How Much You Ate? Food Portion Estimation on Spoons
Aaryam Sharma, Chris Czarnecki, Yuhao Chen, Pengcheng Xi, Linlin Xu, Alexander Wong
TL;DR
This work presents a utensil-centered, stationary front-facing camera approach for dietary portion estimation that tracks food on utensils through a three-stage pipeline: segmentation (via HQ-SAM with Grounding DINO or XMem VOS), key-frame detection, and volume estimation using geometric shapes (Prism, Ellipsoid, Hemisphere).

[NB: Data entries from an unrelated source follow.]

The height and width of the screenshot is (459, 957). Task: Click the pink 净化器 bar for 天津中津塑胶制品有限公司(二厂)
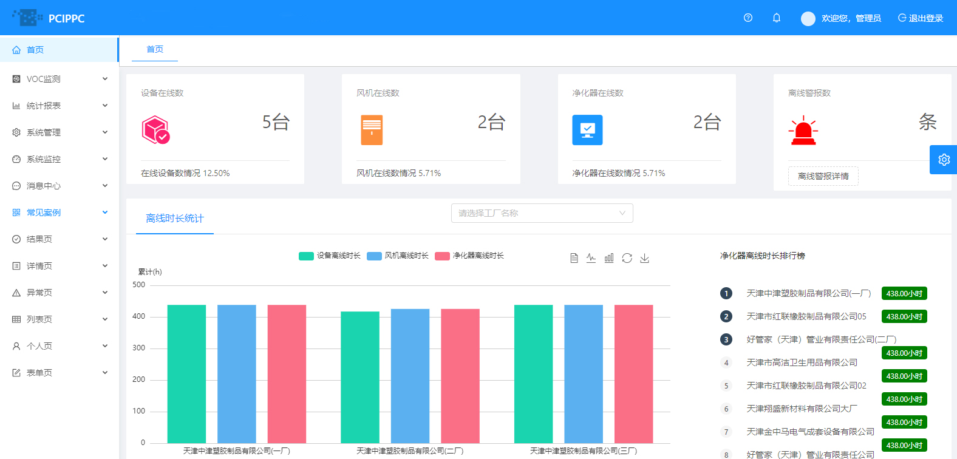(460, 375)
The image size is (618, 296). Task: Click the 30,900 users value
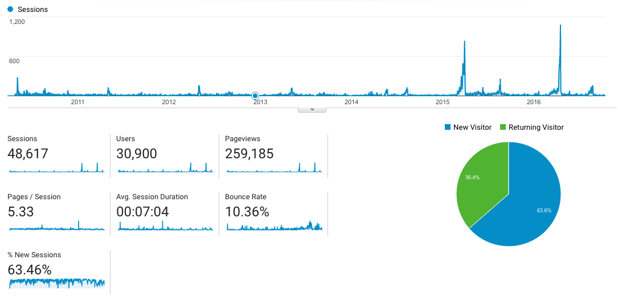[x=136, y=154]
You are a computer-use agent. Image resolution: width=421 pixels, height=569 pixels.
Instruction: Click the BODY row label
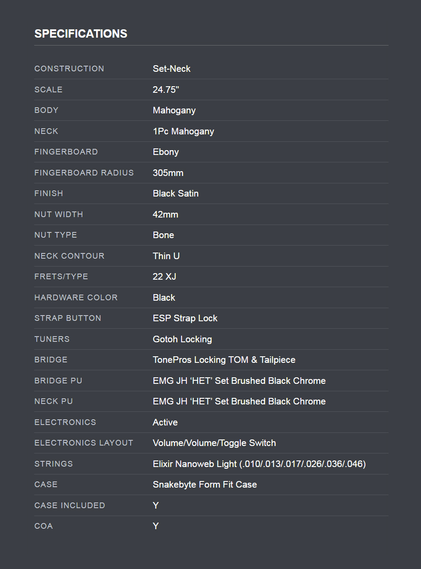[46, 110]
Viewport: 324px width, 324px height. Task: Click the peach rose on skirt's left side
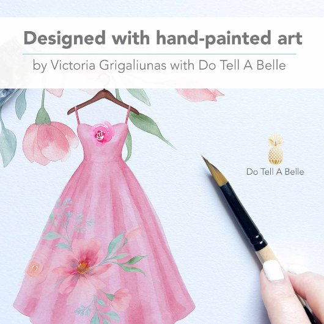click(34, 268)
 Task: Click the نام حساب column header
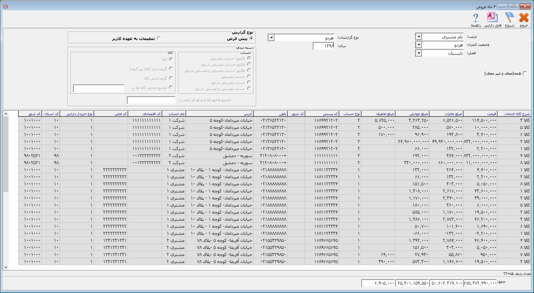[x=173, y=114]
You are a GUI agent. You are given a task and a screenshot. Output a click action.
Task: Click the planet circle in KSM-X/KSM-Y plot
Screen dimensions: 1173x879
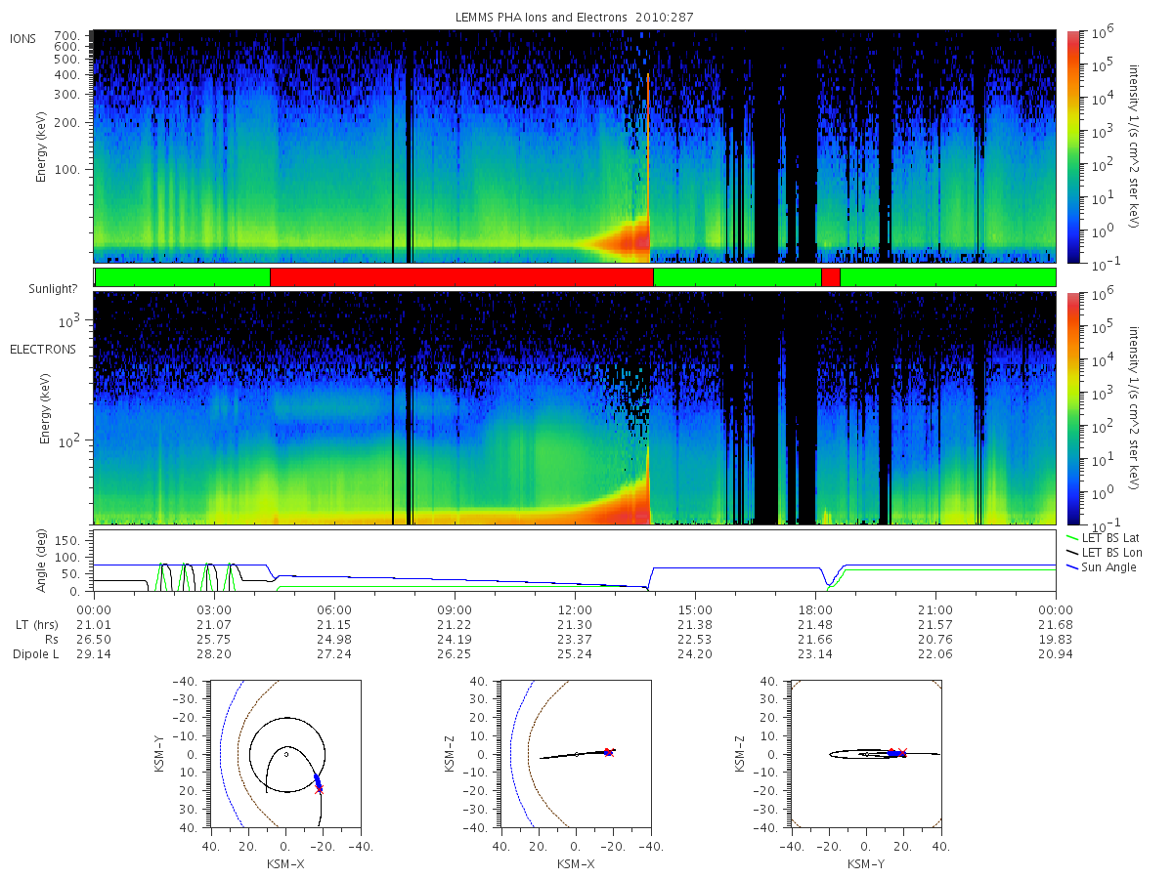[286, 753]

It introduces a Spurious Segmentation Filtering mechanism and demonstrates that Ellipsoid fitting with XMem-based VOS and filtering achieves strong performance on ten rice-on-spoon videos with ground-truth volumes, underscoring the method's potential for non-invasive, accurate monitoring of liquid-solid meals like soups and stews. The study also discusses the trade-offs between independent-frame segmentation and video-object segmentation, and emphasizes practical considerations such as frame sampling, per-frame length mapping, and utensil-geometry priors. Overall, the approach offers a promising pathway toward accessible, front-end dietary monitoring suitable for aging-in-place and home-health contexts.
Abstract
Monitoring dietary intake is a crucial aspect of promoting healthy living. In recent years, advances in computer vision technology have facilitated dietary intake monitoring through the use of images and depth cameras. However, the current state-of-the-art image-based food portion estimation algorithms assume that users take images of their meals one or two times, which can be inconvenient and fail to capture food items that are not visible from a top-down perspective, such as ingredients submerged in a stew. To address these limitations, we introduce an innovative solution that utilizes stationary user-facing cameras to track food items on utensils, not requiring any change of camera perspective after installation. The shallow depth of utensils provides a more favorable angle for capturing food items, and tracking them on the utensil's surface offers a significantly more accurate estimation of dietary intake without the need for post-meal image capture. The system is reliable for estimation of nutritional content of liquid-solid heterogeneous mixtures such as soups and stews. Through a series of experiments, we demonstrate the exceptional potential of our method as a non-invasive, user-friendly, and highly accurate dietary intake monitoring tool.